**Question: **A Markov chain whose state space is given by the integers i = 0,±1,±2, . . . is said to be a random walk if, for some number 0 < p < 1, P_{i},i+1 = p = 1 − P_{i},i−1, i = 0,±1, . . .

The preceding Markov chain is called a random walk for we may think of it as being a model for an individual walking on a straight line who at each point of time either takes one step to the right with probability p or one step to the left with probability 1 − p.

**Analytical Solution**

N/A

**Simulation Solution**

This is not actually a solution since nothing has been asked to be solved in the example. This would be a preview of what we might see in this chapter.

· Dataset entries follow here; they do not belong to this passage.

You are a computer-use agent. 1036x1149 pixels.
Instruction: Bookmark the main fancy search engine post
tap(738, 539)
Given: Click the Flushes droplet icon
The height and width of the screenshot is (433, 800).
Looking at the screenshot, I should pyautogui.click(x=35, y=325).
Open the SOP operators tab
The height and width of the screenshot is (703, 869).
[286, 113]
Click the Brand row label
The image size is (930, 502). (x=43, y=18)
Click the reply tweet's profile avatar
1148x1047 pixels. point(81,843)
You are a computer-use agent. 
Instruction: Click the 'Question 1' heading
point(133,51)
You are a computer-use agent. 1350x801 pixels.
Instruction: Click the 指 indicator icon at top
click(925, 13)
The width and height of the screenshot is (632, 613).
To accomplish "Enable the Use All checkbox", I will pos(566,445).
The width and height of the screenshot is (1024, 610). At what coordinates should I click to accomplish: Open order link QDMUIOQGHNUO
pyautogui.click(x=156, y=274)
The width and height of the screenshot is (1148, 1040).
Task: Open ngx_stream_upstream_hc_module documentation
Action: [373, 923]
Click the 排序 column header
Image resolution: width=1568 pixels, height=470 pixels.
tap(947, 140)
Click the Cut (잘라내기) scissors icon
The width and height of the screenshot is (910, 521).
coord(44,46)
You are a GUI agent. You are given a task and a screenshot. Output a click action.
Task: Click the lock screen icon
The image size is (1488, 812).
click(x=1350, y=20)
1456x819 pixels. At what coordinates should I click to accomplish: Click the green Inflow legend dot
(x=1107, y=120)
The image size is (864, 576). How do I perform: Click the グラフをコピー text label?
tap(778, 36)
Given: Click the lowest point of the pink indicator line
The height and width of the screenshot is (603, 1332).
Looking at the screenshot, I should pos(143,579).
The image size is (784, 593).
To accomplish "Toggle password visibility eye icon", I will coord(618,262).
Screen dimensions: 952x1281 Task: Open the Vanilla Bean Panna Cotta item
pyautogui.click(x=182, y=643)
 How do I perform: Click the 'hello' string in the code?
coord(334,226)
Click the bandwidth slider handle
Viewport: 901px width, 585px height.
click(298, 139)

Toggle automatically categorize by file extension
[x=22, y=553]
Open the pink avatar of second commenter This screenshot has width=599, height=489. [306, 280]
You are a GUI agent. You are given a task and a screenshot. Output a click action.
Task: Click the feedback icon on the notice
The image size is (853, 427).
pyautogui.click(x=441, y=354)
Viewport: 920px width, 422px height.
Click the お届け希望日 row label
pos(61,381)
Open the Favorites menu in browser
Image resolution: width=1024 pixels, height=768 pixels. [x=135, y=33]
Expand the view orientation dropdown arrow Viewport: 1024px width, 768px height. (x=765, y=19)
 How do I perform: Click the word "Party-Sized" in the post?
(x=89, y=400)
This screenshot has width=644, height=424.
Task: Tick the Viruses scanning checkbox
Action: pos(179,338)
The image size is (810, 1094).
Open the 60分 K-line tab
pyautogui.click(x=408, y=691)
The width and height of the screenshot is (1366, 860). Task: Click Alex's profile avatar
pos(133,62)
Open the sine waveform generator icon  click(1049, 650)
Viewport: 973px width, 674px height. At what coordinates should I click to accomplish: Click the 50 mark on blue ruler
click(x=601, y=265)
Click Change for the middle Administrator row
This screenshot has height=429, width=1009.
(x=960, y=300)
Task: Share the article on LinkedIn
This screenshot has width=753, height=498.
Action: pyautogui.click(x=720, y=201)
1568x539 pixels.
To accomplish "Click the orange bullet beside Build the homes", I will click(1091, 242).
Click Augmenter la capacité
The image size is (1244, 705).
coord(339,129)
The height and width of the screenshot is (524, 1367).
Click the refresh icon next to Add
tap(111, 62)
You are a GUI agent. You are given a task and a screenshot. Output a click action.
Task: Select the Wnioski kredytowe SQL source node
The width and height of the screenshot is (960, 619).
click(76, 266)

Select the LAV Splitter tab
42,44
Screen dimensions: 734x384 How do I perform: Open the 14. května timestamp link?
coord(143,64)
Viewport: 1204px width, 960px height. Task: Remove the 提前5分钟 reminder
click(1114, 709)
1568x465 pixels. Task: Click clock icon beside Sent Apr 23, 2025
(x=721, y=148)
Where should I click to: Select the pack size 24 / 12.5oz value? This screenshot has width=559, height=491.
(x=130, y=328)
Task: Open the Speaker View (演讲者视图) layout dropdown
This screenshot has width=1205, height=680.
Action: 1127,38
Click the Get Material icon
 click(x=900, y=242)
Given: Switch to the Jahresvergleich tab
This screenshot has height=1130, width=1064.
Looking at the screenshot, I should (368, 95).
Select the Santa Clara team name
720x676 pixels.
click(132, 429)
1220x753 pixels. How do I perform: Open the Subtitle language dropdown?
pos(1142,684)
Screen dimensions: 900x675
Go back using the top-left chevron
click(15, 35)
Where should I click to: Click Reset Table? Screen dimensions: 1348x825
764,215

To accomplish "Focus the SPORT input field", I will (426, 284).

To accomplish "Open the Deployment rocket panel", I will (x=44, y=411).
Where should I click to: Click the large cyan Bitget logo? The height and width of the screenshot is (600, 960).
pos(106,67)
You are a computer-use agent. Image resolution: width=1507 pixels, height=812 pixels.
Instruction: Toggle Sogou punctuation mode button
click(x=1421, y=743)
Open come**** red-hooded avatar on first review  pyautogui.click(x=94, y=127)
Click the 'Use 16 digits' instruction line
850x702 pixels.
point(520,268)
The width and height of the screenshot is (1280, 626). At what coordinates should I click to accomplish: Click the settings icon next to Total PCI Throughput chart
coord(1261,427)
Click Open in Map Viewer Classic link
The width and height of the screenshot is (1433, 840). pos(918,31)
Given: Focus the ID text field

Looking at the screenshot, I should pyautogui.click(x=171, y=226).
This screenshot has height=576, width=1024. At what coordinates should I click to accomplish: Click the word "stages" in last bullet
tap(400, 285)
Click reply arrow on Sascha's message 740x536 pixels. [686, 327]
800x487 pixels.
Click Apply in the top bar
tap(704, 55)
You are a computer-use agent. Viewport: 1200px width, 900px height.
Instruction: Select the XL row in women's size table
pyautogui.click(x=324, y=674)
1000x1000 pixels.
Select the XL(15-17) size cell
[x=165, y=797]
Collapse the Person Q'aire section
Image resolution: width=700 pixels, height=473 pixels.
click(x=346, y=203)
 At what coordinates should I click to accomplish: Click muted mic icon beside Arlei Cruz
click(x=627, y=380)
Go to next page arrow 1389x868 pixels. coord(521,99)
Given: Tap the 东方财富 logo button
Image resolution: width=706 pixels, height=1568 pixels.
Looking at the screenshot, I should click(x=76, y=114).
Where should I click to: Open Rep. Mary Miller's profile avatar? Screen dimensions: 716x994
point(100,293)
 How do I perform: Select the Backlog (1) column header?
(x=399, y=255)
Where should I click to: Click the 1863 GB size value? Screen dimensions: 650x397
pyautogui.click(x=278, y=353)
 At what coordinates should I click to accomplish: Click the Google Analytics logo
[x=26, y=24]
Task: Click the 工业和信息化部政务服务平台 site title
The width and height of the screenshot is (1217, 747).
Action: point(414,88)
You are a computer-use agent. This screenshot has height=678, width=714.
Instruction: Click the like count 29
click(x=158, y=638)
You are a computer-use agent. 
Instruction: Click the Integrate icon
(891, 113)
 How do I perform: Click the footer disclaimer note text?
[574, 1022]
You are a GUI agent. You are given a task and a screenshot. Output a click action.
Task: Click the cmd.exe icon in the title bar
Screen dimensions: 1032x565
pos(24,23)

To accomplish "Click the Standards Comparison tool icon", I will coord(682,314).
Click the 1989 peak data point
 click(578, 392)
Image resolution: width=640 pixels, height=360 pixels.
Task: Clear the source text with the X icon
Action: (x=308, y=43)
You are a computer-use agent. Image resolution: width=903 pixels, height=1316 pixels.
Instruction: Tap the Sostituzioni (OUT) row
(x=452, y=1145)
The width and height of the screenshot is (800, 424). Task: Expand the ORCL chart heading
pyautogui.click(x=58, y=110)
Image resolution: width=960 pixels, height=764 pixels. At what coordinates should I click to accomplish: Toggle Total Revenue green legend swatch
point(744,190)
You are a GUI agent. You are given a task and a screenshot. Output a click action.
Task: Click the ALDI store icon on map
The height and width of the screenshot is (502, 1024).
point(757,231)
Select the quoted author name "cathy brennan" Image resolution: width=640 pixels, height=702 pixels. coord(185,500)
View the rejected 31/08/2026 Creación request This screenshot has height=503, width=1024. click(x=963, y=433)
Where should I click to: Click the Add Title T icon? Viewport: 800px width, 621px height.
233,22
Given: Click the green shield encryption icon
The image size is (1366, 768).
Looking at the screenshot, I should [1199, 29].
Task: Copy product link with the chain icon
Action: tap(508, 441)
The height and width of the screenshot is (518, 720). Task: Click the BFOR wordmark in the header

This one is a representation of a random walk and each of the element in the grid shows the simulation when the bias to the right is equal to p. As the value of p (the probability of towards the right) increases, we see the progression of the paths accordingly. Note that the randomness in the y-direction is intentional and to just represent the path. It has no significance for the left and right bias.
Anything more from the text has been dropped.